El Consejo de Gobierno de la Junta de Castilla y León ha aprobado, el pasado 3 de octubre, el Decreto por el que se modifican varios anexos de la Ley del Ruido y la Ley de Espectáculos Públicos y Actividades Recreativas, ambas autonómicas, ante la necesidad de adaptarlas a la legislación básica estatal. La finalidad es evitar contradicciones y dudas interpretativas que ponían en peligro la efectiva aplicación de estas normas, en relación con la legislación básica estatal.

Estas leyes autonómicas son de gran importancia para la actividad económica, así como para la calidad de vida de la población, en la medida en que establecen el régimen jurídico de la intervención administrativa en relación con los espectáculos públicos y las actividades recreativas y, asimismo, vigilan la contaminación acústica de cara a evitar molestias para la salud humana o el medio ambiente. De igual modo, constituyen el marco autonómico sobre infracciones y sanciones en la materia, a las cuales deberán adecuarse las correspondientes ordenanzas municipales sectoriales.
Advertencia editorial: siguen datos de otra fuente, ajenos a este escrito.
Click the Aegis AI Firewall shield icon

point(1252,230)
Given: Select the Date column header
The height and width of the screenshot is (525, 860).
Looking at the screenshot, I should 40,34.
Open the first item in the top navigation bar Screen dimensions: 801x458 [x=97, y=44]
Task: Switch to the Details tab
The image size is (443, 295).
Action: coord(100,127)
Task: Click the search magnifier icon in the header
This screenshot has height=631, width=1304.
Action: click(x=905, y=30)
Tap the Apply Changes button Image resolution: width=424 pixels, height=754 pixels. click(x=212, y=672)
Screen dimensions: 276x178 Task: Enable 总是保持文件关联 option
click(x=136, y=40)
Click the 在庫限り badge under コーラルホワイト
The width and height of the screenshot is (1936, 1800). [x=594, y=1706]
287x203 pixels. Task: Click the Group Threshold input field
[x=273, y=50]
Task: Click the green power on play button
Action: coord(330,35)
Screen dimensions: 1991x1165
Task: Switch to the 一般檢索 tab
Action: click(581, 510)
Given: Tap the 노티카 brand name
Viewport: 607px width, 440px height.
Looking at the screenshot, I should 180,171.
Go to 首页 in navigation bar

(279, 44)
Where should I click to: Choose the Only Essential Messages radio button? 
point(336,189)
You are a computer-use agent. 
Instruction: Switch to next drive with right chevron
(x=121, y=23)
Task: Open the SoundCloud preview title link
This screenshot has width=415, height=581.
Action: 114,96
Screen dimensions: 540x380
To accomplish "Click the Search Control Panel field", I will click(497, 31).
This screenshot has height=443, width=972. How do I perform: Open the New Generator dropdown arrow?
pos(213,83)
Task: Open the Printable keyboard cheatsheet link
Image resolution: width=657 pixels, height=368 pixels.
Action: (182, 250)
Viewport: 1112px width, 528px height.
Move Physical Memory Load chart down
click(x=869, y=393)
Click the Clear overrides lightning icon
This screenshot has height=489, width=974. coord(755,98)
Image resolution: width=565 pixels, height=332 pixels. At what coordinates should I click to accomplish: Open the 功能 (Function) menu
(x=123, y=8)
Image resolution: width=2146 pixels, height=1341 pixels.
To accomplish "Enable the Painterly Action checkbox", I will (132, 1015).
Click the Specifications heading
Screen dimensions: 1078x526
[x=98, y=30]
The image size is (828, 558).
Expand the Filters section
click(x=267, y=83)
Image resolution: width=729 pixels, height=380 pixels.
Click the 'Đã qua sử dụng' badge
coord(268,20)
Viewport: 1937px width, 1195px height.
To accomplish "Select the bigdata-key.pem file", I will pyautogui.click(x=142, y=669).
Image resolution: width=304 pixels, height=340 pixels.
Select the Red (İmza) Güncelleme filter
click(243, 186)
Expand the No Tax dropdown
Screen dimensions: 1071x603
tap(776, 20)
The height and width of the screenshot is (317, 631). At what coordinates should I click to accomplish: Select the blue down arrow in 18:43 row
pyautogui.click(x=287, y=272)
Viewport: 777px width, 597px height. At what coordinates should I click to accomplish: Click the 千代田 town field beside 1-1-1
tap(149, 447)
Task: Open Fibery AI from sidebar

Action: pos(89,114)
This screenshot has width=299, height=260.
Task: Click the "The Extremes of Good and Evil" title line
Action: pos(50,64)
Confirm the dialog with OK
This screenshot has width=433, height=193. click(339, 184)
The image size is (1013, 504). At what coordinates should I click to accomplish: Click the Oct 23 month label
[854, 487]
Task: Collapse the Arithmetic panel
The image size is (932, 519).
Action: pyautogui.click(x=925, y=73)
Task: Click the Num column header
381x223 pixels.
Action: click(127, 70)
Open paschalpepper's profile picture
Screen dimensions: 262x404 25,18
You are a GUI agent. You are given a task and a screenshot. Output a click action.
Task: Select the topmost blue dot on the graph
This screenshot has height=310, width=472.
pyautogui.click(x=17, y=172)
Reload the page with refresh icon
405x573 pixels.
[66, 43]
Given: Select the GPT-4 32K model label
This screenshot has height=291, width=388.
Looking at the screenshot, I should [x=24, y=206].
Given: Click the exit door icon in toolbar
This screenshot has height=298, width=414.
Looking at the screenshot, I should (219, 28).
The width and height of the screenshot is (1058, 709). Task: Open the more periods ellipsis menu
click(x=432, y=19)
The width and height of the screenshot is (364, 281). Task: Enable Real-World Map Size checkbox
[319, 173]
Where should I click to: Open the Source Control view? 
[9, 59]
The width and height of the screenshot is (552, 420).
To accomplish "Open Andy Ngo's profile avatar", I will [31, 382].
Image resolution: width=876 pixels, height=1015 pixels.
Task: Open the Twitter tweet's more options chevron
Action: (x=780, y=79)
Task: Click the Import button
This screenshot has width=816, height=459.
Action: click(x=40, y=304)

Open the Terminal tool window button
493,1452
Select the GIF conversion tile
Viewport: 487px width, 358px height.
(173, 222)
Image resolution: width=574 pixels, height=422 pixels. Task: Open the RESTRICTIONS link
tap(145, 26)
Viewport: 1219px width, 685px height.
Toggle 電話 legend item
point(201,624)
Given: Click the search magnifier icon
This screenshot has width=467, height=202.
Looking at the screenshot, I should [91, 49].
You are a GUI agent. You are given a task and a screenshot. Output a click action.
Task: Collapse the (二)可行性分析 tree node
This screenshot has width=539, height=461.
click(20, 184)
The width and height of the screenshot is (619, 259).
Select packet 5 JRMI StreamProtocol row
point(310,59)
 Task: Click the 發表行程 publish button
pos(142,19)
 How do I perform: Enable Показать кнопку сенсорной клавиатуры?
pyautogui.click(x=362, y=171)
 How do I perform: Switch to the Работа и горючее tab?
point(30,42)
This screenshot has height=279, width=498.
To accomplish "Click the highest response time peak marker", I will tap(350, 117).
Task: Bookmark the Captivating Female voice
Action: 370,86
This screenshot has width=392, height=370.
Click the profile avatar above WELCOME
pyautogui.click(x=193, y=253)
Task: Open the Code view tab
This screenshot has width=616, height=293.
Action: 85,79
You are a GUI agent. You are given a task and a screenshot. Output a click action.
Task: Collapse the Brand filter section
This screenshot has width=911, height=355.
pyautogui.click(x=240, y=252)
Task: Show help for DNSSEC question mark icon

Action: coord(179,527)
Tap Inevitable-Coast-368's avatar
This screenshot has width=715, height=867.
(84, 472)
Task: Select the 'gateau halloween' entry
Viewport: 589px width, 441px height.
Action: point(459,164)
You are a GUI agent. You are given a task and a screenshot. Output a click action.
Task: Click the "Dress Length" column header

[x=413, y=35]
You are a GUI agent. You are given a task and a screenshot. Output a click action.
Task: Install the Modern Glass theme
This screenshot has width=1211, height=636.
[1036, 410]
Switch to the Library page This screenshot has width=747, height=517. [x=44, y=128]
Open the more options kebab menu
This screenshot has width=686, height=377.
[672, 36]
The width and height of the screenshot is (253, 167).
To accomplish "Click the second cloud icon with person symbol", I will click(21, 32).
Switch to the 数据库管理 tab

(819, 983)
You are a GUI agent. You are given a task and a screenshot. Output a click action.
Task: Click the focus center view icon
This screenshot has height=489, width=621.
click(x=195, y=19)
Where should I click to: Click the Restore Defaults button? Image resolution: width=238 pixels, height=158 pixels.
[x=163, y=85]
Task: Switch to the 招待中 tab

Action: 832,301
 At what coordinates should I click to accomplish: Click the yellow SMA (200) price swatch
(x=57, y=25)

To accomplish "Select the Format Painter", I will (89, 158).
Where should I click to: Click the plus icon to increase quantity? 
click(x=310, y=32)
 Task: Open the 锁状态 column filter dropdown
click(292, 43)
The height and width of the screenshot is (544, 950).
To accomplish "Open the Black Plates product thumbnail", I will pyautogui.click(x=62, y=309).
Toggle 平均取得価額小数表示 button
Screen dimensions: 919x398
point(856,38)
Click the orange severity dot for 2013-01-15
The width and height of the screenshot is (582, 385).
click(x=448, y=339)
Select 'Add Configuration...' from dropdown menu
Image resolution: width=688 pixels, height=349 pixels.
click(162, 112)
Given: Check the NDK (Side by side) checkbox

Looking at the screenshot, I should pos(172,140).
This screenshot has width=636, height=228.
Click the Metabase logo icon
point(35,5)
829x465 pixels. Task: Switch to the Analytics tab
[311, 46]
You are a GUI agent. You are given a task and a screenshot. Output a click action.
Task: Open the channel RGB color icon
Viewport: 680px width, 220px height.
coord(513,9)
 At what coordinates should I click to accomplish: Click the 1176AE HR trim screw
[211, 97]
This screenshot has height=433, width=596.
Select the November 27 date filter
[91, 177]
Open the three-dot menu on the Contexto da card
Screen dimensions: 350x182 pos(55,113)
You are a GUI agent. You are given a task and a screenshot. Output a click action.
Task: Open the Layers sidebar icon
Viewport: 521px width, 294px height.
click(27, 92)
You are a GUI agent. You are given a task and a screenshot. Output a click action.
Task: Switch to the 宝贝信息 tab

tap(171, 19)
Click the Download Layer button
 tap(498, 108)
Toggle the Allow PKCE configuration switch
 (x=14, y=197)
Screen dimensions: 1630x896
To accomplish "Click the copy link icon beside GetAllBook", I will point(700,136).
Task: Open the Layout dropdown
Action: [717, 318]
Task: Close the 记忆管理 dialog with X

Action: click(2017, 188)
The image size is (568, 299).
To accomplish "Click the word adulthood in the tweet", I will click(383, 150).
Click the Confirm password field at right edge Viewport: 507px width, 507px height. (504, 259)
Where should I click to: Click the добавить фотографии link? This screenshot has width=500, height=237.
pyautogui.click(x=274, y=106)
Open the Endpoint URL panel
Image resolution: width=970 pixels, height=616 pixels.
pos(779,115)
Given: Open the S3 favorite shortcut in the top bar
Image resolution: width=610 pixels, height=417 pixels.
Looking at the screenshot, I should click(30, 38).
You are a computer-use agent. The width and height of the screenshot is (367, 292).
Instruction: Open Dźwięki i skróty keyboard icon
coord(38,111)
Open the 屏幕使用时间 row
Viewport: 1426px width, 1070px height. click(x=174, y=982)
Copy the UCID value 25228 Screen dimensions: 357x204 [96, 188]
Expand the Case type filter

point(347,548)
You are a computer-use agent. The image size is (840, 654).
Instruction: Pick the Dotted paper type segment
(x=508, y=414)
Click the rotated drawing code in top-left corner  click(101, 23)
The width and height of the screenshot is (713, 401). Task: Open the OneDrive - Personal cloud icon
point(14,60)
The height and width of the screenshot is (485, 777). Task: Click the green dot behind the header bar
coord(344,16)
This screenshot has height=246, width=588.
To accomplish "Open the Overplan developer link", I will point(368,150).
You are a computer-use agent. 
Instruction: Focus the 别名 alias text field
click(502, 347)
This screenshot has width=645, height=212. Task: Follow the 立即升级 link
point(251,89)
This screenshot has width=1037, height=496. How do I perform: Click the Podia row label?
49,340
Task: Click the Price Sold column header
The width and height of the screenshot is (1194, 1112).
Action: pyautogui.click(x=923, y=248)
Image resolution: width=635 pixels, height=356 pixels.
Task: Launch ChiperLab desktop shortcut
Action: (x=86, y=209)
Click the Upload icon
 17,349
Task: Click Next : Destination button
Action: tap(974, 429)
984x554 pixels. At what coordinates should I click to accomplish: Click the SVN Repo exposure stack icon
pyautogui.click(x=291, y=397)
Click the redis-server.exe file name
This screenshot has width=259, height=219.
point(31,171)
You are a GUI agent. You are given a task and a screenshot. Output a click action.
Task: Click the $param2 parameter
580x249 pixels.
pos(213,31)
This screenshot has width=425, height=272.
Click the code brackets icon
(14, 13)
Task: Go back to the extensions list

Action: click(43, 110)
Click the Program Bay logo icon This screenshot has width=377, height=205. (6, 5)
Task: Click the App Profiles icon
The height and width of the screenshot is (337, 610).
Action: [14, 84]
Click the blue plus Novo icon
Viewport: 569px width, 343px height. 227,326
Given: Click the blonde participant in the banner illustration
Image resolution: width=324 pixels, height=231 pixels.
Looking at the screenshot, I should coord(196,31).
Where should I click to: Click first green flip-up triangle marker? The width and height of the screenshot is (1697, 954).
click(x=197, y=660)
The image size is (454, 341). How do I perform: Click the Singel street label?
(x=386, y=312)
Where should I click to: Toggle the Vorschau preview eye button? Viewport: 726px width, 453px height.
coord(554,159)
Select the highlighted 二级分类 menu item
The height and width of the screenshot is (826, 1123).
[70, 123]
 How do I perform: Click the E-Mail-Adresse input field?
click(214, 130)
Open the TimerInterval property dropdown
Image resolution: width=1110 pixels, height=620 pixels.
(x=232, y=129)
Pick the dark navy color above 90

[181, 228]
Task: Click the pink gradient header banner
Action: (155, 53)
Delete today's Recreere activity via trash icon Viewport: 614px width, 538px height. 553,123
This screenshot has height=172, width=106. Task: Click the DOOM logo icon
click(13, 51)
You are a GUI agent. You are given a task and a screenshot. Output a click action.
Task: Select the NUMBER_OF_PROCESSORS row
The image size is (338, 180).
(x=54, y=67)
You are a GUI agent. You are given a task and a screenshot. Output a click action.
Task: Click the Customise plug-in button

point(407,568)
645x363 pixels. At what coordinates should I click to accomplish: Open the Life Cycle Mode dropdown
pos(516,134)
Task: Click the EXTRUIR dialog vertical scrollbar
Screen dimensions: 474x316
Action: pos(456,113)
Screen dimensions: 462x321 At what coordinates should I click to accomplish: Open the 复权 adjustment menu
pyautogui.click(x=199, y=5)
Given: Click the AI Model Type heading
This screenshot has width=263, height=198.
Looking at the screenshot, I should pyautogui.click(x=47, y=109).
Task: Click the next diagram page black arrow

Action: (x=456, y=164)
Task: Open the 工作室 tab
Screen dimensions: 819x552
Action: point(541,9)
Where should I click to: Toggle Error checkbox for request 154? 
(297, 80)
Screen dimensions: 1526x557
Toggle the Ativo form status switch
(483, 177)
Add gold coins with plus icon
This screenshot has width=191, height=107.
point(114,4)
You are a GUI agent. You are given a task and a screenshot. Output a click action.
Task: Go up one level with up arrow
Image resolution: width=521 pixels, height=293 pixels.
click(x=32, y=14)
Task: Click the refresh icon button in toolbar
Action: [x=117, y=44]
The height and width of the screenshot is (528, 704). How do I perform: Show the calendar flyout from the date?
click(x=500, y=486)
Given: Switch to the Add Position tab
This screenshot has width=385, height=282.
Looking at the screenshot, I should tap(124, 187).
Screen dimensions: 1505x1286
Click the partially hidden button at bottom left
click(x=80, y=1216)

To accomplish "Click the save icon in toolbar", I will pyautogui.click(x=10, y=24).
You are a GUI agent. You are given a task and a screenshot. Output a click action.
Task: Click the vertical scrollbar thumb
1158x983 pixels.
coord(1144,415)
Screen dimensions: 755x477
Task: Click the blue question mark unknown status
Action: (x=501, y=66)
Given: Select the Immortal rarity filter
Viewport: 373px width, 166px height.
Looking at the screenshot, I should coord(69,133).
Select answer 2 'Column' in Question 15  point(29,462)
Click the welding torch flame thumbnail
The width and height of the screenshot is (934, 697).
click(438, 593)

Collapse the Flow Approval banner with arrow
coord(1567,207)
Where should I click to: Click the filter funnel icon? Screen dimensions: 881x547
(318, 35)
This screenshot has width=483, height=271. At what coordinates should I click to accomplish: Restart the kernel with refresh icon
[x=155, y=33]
Las modificaciones se refieren a aspectos técnicos sobre el catálogo de actividades conforme al cual se conceden ciertas autorizaciones o licencias, tanto municipales como de carácter medioambiental, para el ejercicio de las mismas. Se trata de actividades recreativas, que se oponen a las comúnmente denominadas “inocuas” y que soportan un nivel de intervención administrativa mayor de cara a su implantación.

El texto, publicado en el Boletín Oficial de Castilla y León, nº 193, de 7 de octubre de 2019, se puede consultar aquí: Decreto 38/2019, de 3 de octubre, por el que se modifican los Anexos II, III, IV, V y VII de la Ley 5/2009, de 4 de junio, del Ruido de Castilla y León y el Anexo de la Ley 7/2006, de 2 de octubre, de Espectáculos Públicos y Actividades Recreativas de la Comunidad de Castilla y León.